Stiles doesn’t seem the least bit concerned about any of that. He claps his hand on the Sheriff’s arm in solidarity and nods, once. “Werewolves.”

“Huh,” Sheriff Stilinski says.


“What the flying, what?” Stiles demands, when he walks into the kitchen some four months later to find Derek there, in uniform.

Derek shrugs, kind of helplessly, and sips at the coffee the Sheriff made him. He looks a little uncomfortable like that, but not enough to skip out on breakfast.

Stiles, apparently used to Hale’s inability to communicate effectively with words, turns to the Sheriff instead.
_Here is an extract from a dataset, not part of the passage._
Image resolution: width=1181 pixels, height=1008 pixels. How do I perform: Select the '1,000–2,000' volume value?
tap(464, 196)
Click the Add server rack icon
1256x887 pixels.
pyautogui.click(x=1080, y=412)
And then makes a few rapid flailing gestures with his arms between his dad and Derek that prove that Stiles isn’t exactly ace at verbal communication right now anyway.

The Sheriff shrugs in much the same manner as Derek had, while flipping pancakes. “It makes sense,” he says. “All things considered.”

“I’ve woken up in an alternate reality. It’s a CW show. Werewolf Cop. Oh god.”

Derek and the Sheriff share a look. Neither of them says anything, because apparently, they both know Stiles well enough to know he’ll work this out on his own eventually, once he gets over the initial shock and starts thinking. Stiles’s brain turns pretty fast once it gets started. The Sheriff wonders if he should be worried that Derek already seems to have hung around Stiles enough to know this much about his kid.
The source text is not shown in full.